One of DNNs strengths has been its broad extensibility options. In previous years, that extensibility has almost always required your code to run in the context of the DNN application. With the introduction of the Web Service Framework, DNN provided the basic building blocks for creating rich AJAX based modules. The initial framework lacked a security model which could be extended beyond the server. If you wanted to write mobile apps or external web apps that interacted with your DNN web services, you would need to first create your own security layer for your web services. With DNN 8 CTP 4, we are introducing OAuth server support in the platform. This will allow you to decorate your web service methods with a simple OAuthAuthorize attribute that will authorize users using the new OAuth framework.
Over the past decade DNN has had many different HTML editors available for the platform including: FreeTextBox, CKEditor (formerly FCKEditor) and the Telerik RadEditor. We have consistently tried to provide users with a great rich text editing experience to make it easier for our users to edit content.
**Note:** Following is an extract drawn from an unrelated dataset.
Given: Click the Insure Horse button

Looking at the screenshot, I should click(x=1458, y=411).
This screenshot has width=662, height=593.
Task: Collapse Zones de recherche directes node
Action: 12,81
As we work to decouple Telerik controls from the platform we needed a new editor to replace the aging version of Telerik RadEditor which currently ships in DNN. In DNN 7.4.1 and 7.4.2 we shipped a new CKEditorProvider as an optional extension. In CTP 4 we are finally making this the default editing experience and have made RadEditor an optional extension. We still have some cleanup work to do for the CKEditor and the configuration tools, but think that the CKEditor provides an improved experience over the RadEditor. Since the CKEditor is Open Source, we no longer have to worry about licensing restrictions for such a critical platform component.
CTP 4 will see the addition of 6 new admin modules with even more on the way in the next CTP. One of our major initiatives in DNN 8 is to give administrators greater control over what features are installed and potentially to allow DNN to be installed with a minimal Admin UI. This will make it easier for people to build custom solutions on DNN without surfacing admin features which may not make sense for the target audience. We will also use this opportunity to move some outdated features to the forge which will help shrink the memory footprint of the platform.
CTP 4 also includes more than 40 additional bug fixes and minor enhancements over CTP 3. The really good news is that if you are already running CTP 3, you can do an in place upgrade to CTP 4. We spent quite a bit of time to add this capability into CTP 3 and would be interested to hear your experience with such an important feature.
I am happy to announce that DNN 8.0.0 CTP 4 is now available for download. Please take some time to try it out and give us some feedback. Like with CTP 3, you will be able to upgrade from CTP 4 to any later CTPs or betas as well as to the final release build.
UPDATE: I forgot a very important change that was included in this CTP. Beginning with CTP 4, DNN is once again a Web Application Project thanks to the hard work of Oliver Hine. This means that the core platform is now a compiled application. We are still working through how this change impacts our build process so you might see a stray .cs file in the install package, or a resource file that is missing. Your help in identifying these and other issues is greatly appreciated.